# Data in this exercise
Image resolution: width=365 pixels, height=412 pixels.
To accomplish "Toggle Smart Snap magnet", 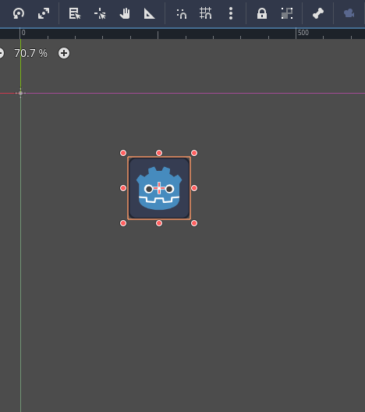I will 182,13.
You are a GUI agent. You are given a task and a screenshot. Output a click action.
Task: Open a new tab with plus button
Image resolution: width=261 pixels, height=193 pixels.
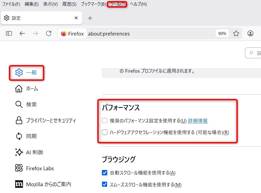pyautogui.click(x=90, y=18)

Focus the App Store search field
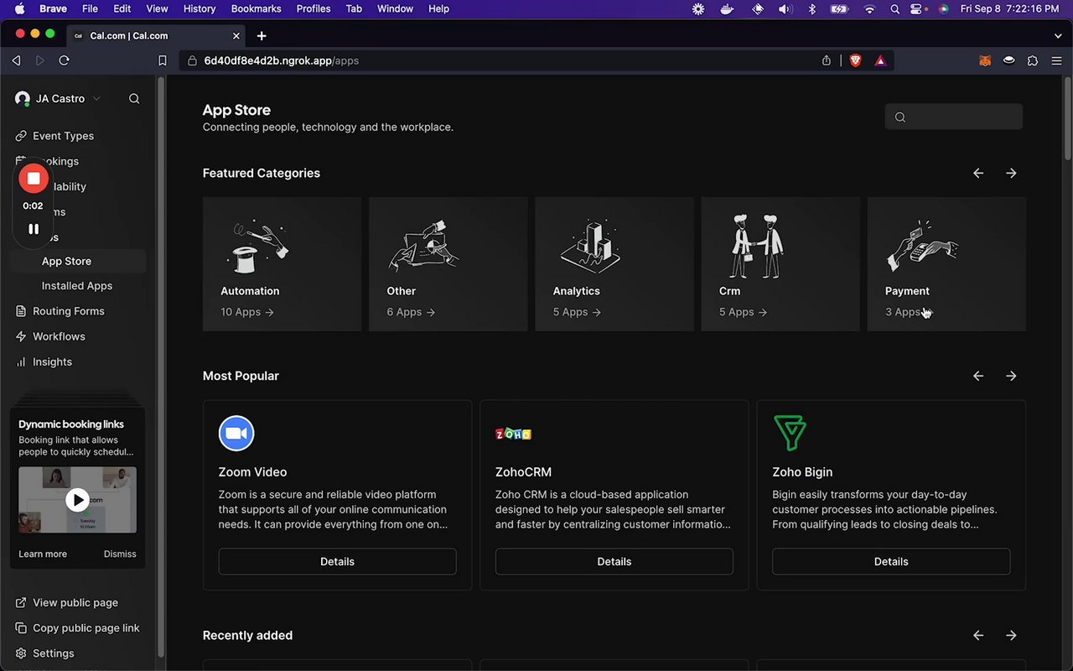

# Do this
Rewrite the records from the line containing "You are a GUI" through the end of the records, both ends included, and offset every coordinate in the answers by 114. Leave the pictures out of your copy.

# Reply
You are a GUI agent. You are given a task and a screenshot. Output a click action.
Task: Open a new tab with plus button
Image resolution: width=261 pixels, height=193 pixels.
pyautogui.click(x=204, y=132)

Focus the App Store search field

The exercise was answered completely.